WHAT YOU WILL DO:
Your copy should begin with the line containing "Image resolution: width=750", end with the line containing "Image resolution: width=1884", match the listing below exactly, and contain no pictures.

::::

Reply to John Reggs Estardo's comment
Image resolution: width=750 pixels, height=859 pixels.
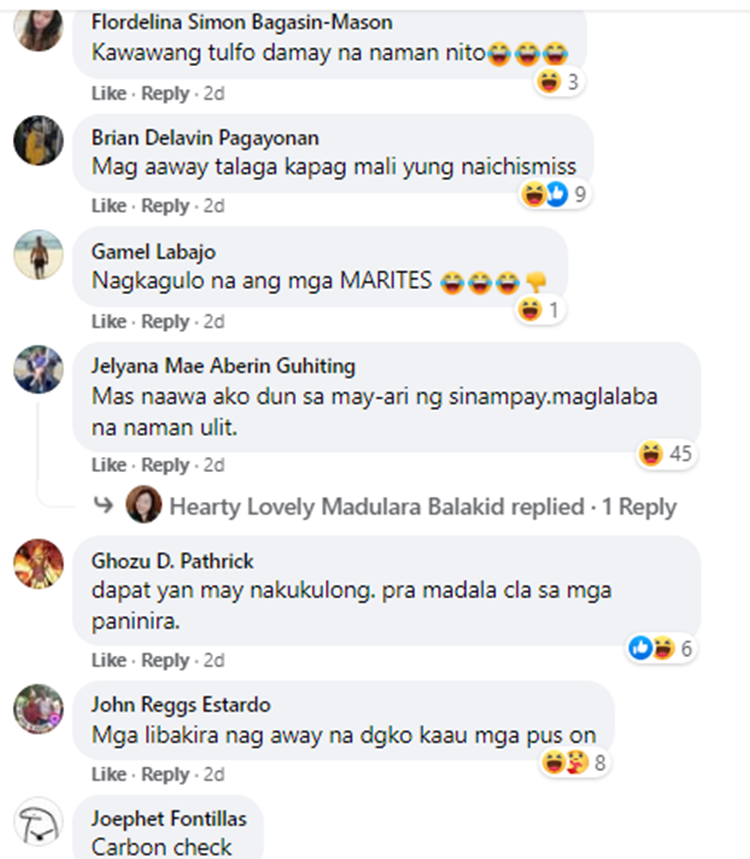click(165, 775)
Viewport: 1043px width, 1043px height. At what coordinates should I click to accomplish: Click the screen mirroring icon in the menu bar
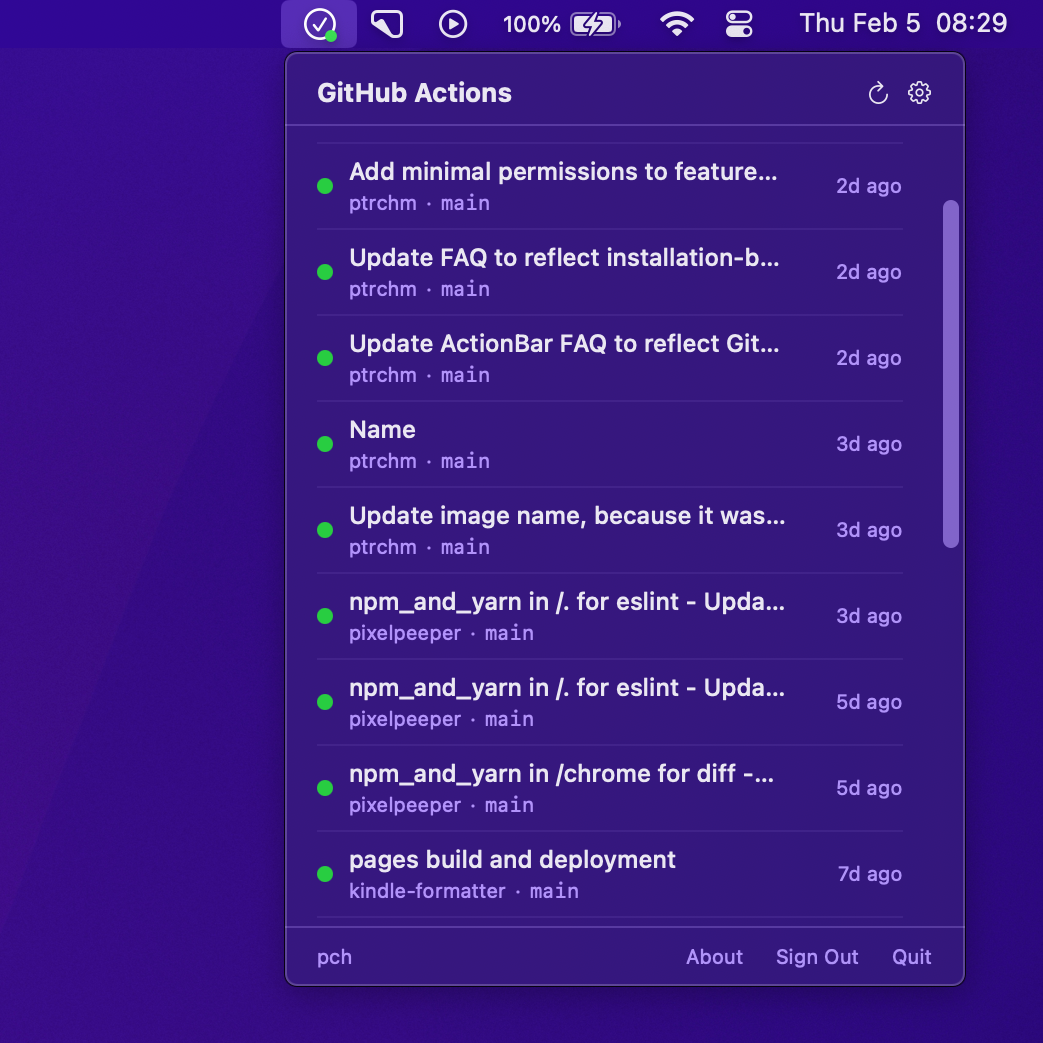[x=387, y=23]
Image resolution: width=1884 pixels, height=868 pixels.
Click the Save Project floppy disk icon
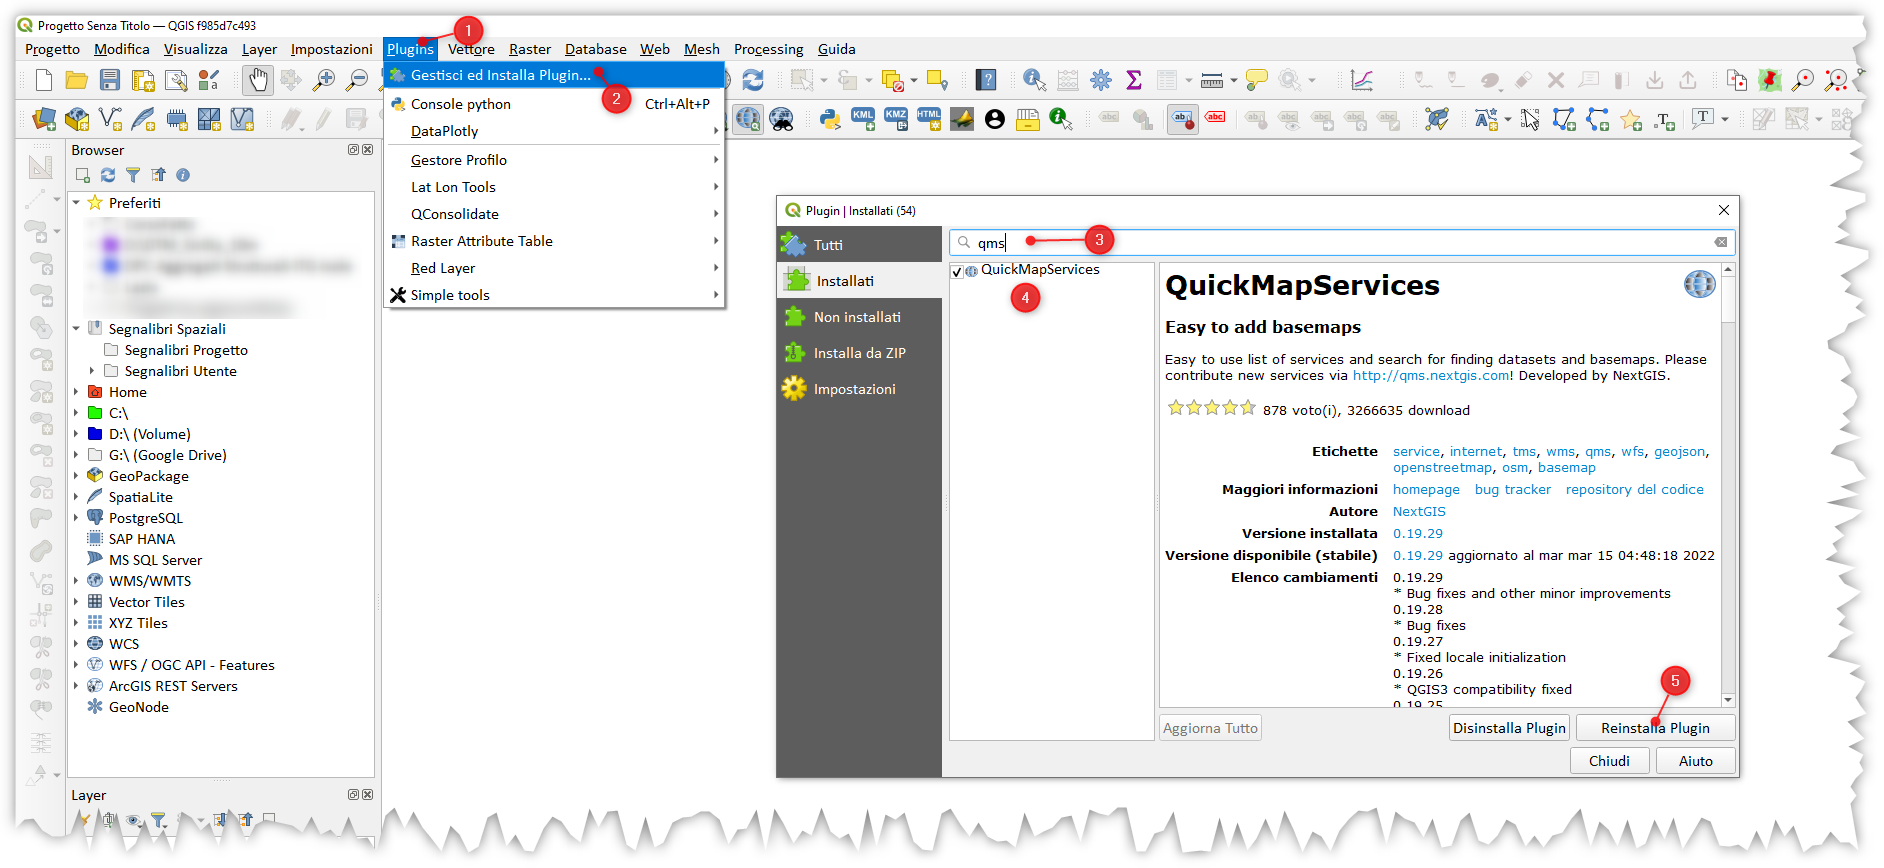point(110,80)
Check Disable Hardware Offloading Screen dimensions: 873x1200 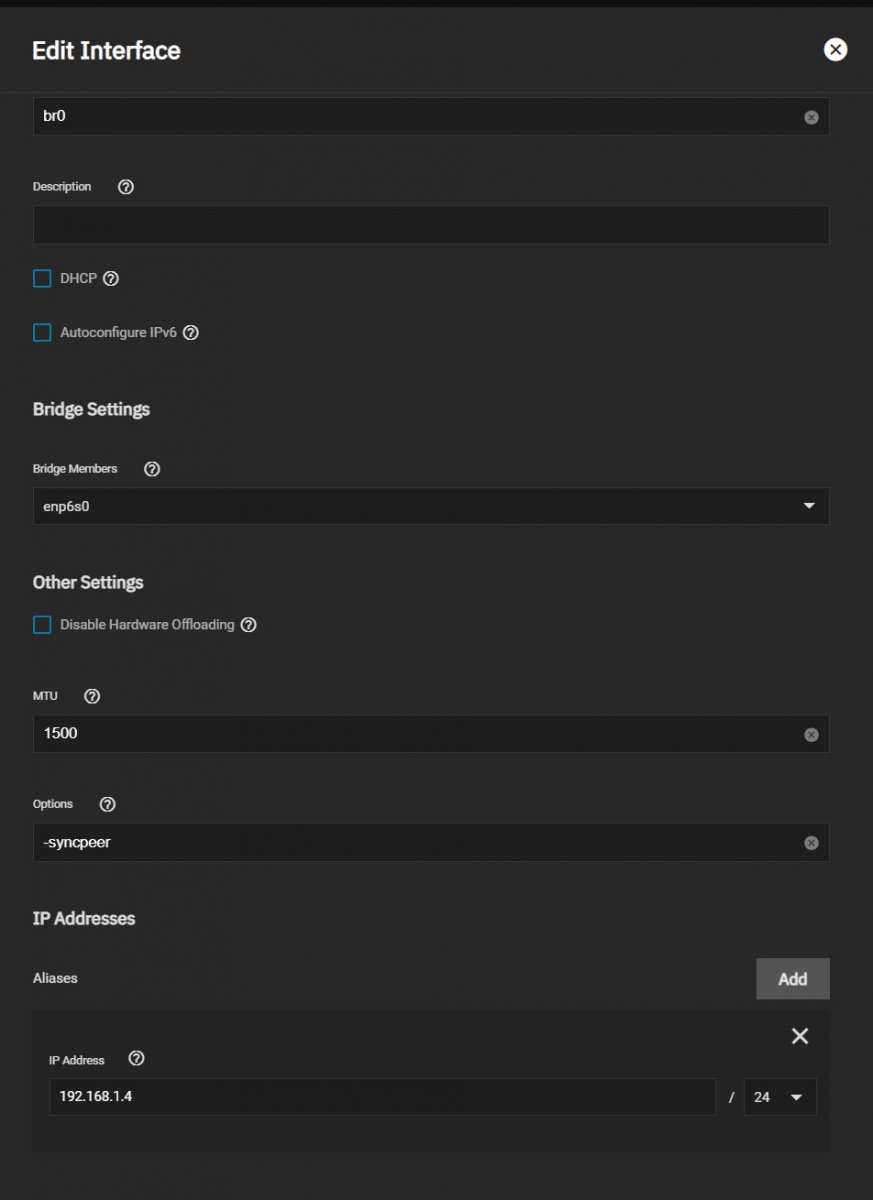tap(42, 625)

::::

EXERCISE ANSWER:
Image resolution: width=750 pixels, height=859 pixels.
click(165, 775)
Viewport: 1043px width, 1043px height. At what coordinates should I click to accomplish: Click the screen mirroring icon in the menu bar
[x=387, y=23]
Image resolution: width=1884 pixels, height=868 pixels.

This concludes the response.